The modern diet contains much less potassium, a deficiency in bicarbonates and an excess of sodium chloride (NaCl) compared to the diet of our prehistoric ancestors. The result of these dietary changes is that many modern people maintain a low-grade systemic acidosis especially as they age.
Acidosis can be corrected by introducing high levels of fruit and vegetables into the diet and supplementation with potassium and bicarbonates. The authors state that potassium citrate and bicarbonate are supplements preferable to potassium chloride.
High urinary calcium is a risk factor for kidney stones. In a large study of men, urinary excretion of calcium increased as potassium intake dropped. Urinary excretion of calcium increases with high meat diets, which produce acids in the body. Besides increasing the risk of kidney stones this increases the risk of osteoporosis.
Rats become osteoporotic if they are induced to become acidic. Bone provides a reservoir of calcium and bicarbonate for people who are chronically acidotic, but this causes a problem with thinning of the bones over a period of time, especially in aging people. This loss of bone can be prevented by taking potassium bicarbonate (KHCO3), which can also reduce the acidosis, stop bone loss and form new bone. The authors treated a group of post-menopausal women who were acidic with potassium bicarbonate. This was effective in a treatment trial in which patients were given potassium bicarbonate only.

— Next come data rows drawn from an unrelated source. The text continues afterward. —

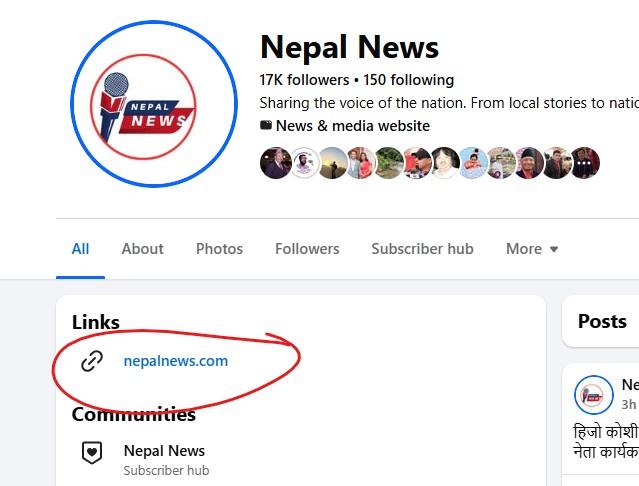This screenshot has height=486, width=639.
Task: Click the first follower avatar in row
Action: 275,163
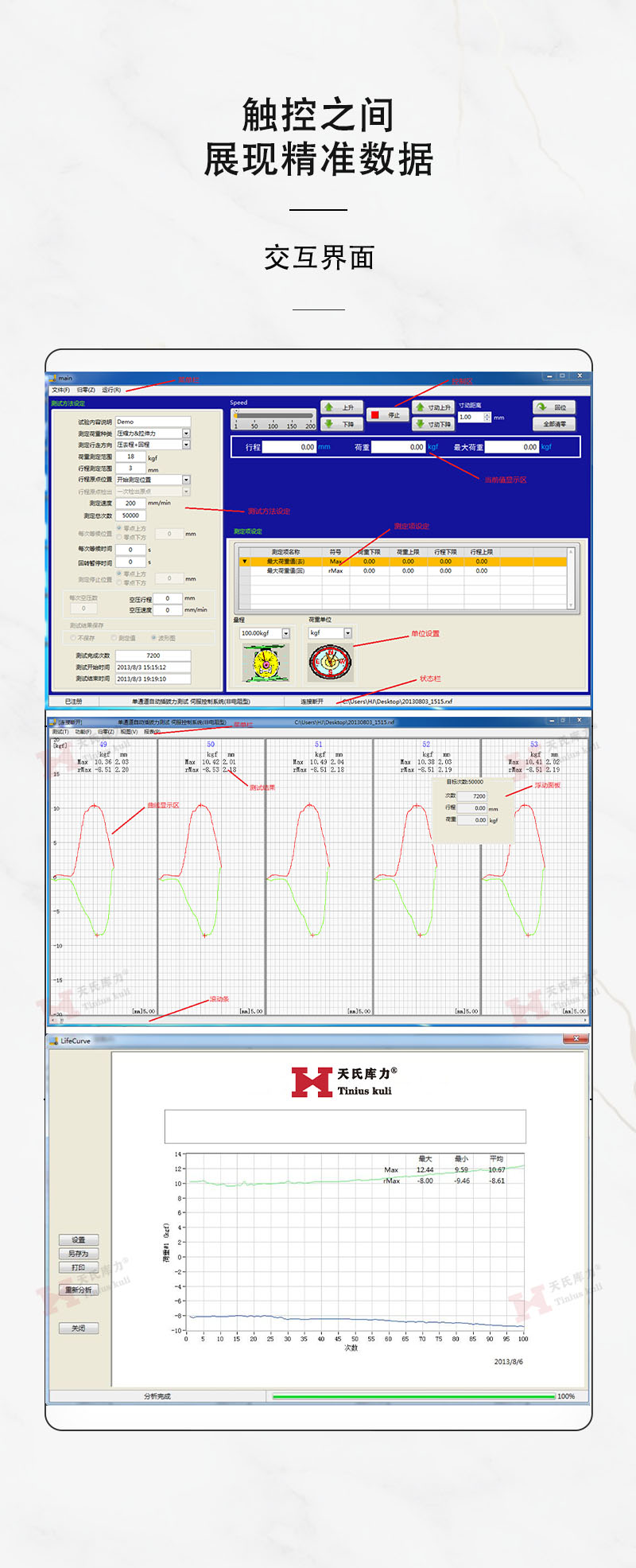Click the 全部清零 button
This screenshot has width=636, height=1568.
click(x=553, y=424)
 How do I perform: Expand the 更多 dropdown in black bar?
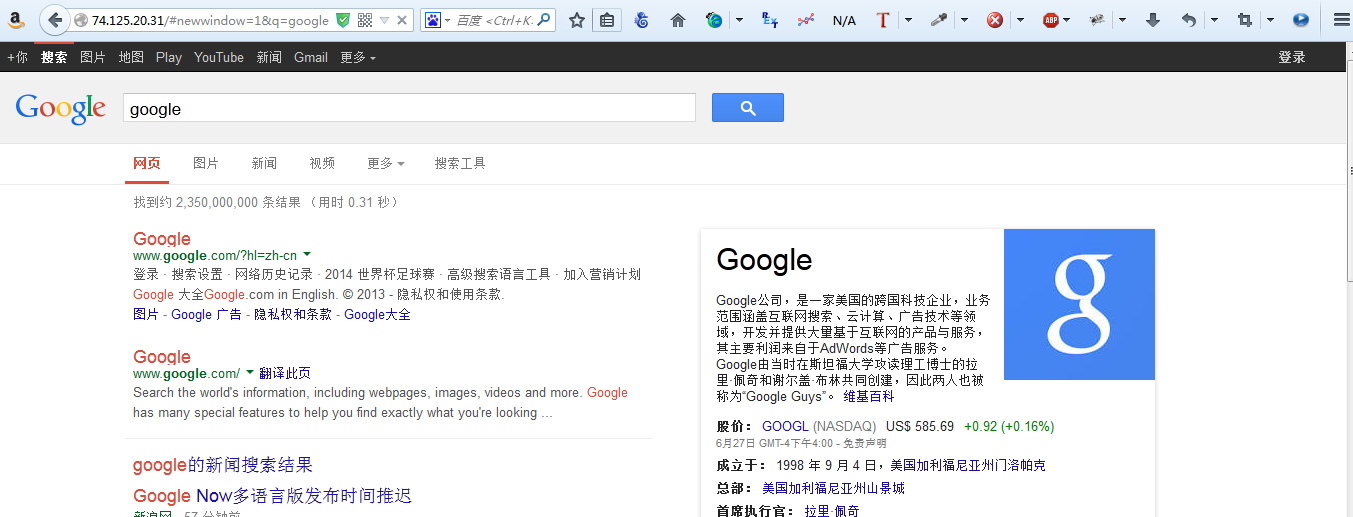coord(358,58)
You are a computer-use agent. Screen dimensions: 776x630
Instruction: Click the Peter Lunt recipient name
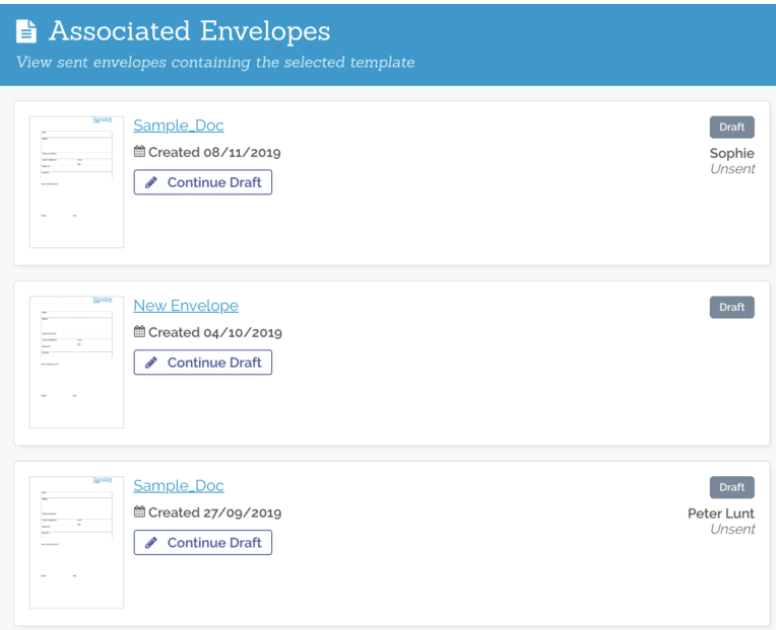click(x=721, y=514)
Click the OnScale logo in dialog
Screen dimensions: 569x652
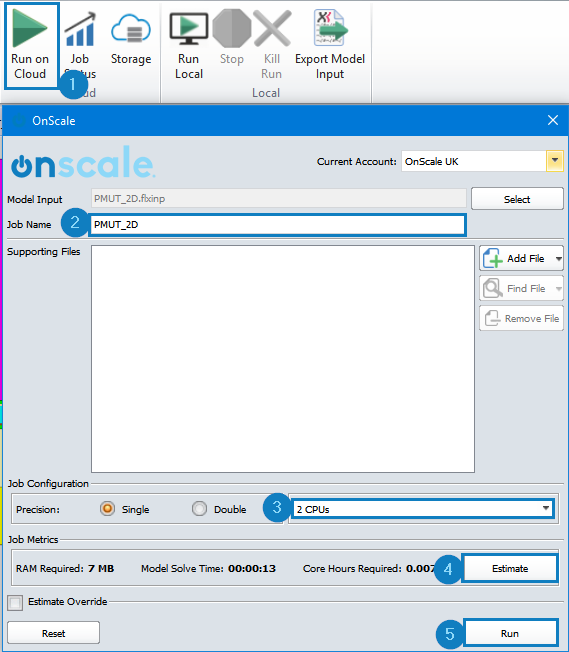point(83,162)
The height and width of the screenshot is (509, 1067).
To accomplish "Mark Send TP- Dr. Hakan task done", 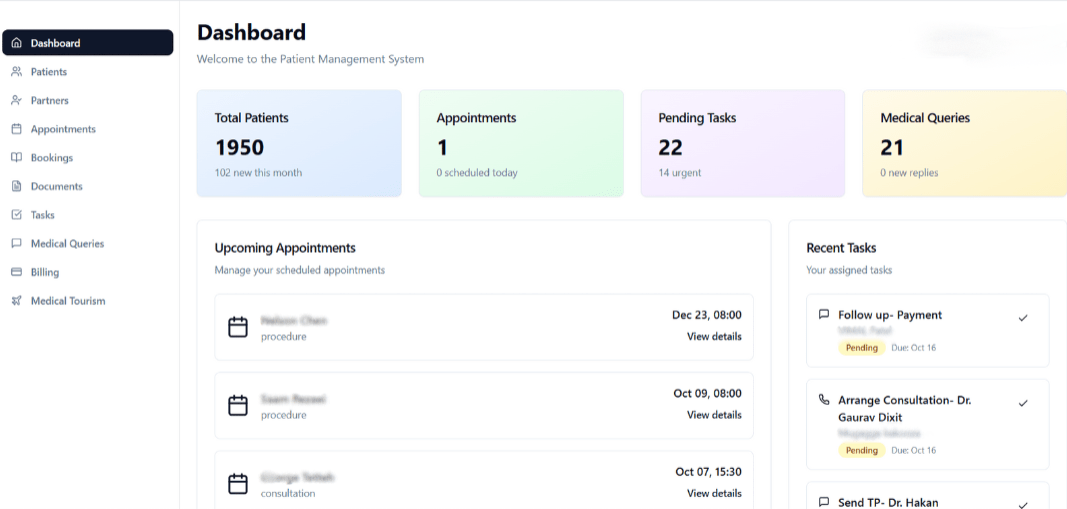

There is an inverse relationship between potassium intake and the risk of stroke. Increasing potassium intake reduces the chances of stroke, especially in hypertensive men. Low potassium and low bicarbonate intake are risk factors in osteoporosis and stroke. It has been found that women with osteoporosis have an increased risk of stroke, probably because of the connection of both diseases with low potassium and low bicarbonate intakes.
CONCLUSION: The authors say that supplementation with KHCO3 can reduce hypertension, possibly prevent hypertension, prevent kidney stones, prevent osteoporosis and prevent stroke.